Indians to benefit from Canada’s super visa changes

Canada will also allow international medical insurance companies to provide coverage to super visa applicants…reports Asian Lite News

 Indians will benefit the most from changes introduced by Canada to its super visa programme for parents and grandparents.

Under the changes announced by Immigration Minister Sean Fraser on Tuesday, parents and grandparents coming to Canada can now stay here for up to five years per entry.

The changes will kick in from July 4.

Canada will also allow international medical insurance companies to provide coverage to super visa applicants.

Currently, only Canadian insurance providers can provide medical coverage to super visa holders.

The super visa programme, started in 2011, allows Canadian citizens and permanent residents to sponsor their parents and grandparents to come and live with them in Canada for extended periods of time.

Until now, this multiple-entry visa, which is valid for up to 10 years, has allowed parents and grandparents to remain in Canada for only two years at a time.
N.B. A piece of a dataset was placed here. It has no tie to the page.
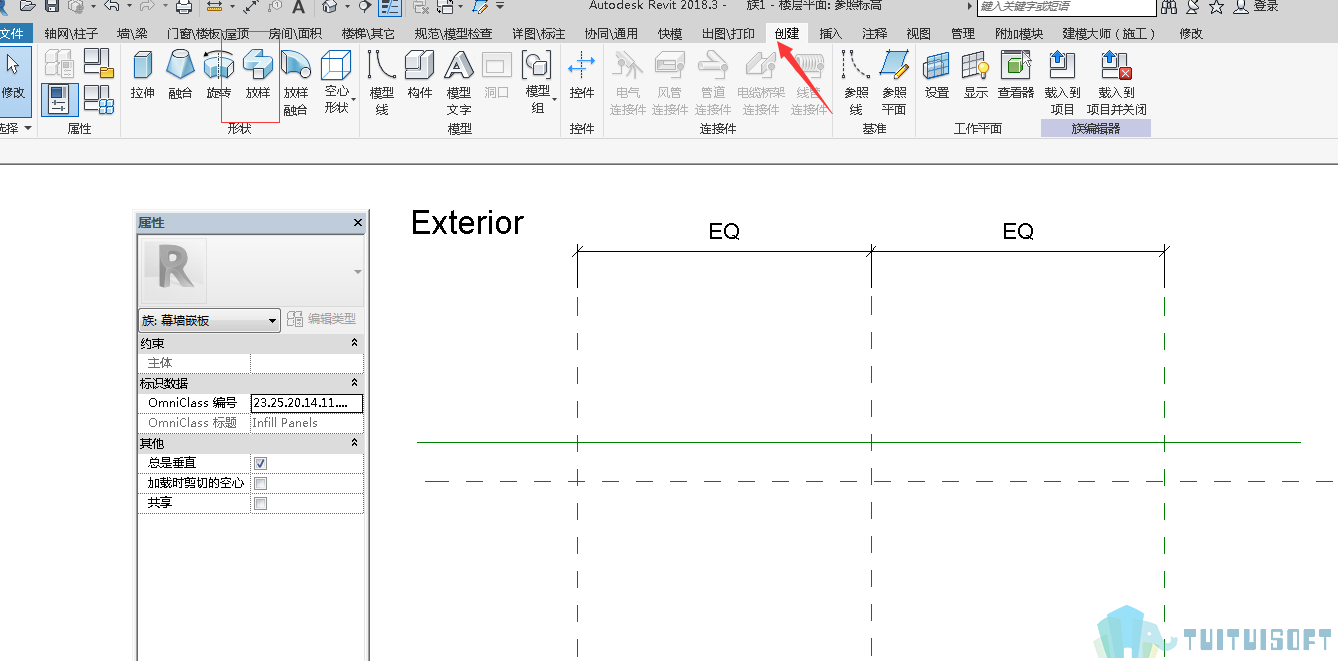Viewport: 1338px width, 661px height.
Task: Enable 加载时剪切的空心 checkbox
Action: (x=260, y=483)
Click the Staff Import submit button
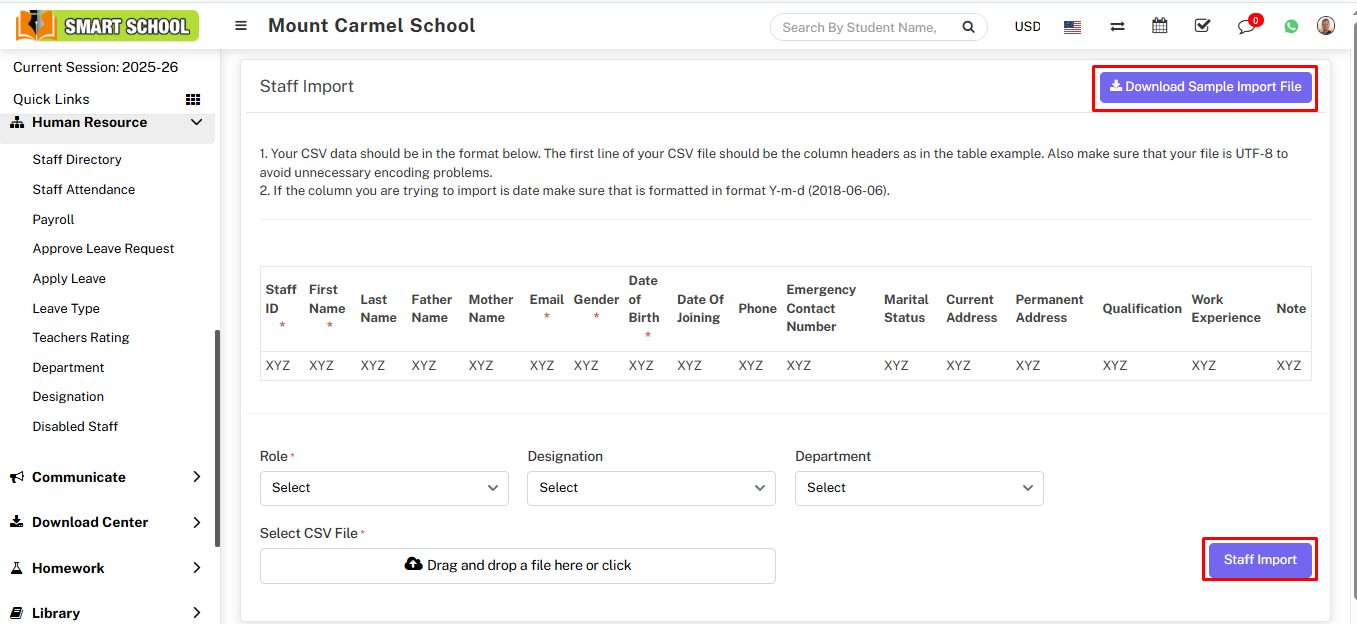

Last week, Prime Minister Justin Trudeau signed one of the largest of its kind deals worth 1.3 billion Canadian dollars to settle a Blackfoot tribe’s century-old land claim.

Prime Minister Trudeau and Siksika Nation Chief Ouray Crowfoot announced the signing of a historic land claim settlement.

The 1.3 billion Canadian dollar settlement is one of the largest agreements of its kind reached in Canada, Xinhua News Agency reported citing an official statement.

The settlement aims to right past wrongs dating back over a century when the Canadian government broke promise and wrongfully took almost half of Siksika Nation’s reserve land, including some of the most productive agricultural and mineral-rich lands, to sell to settlers, the release said.

“Settling this case, which dates back to 1910, is long overdue for the People of Siksika Nation. I want to make that clear: Canada is not giving 1.3 billion dollars to Siksika,” said Crowfoot, adding that Canada is righting a wrong committed over a century ago when Canada illegally took 115,000 acres of lands provided to Siksika along with other illegal acts.

Under the settlement, Siksika can acquire over time up to 115,000 acres of land for addition to their reserve land base on a willing-seller/willing-buyer basis.

At present, Canada has settled over 590 specific claims through negotiated settlements with First Nations across the country. This includes over 180 claims settled through negotiations since 2016, the news release said.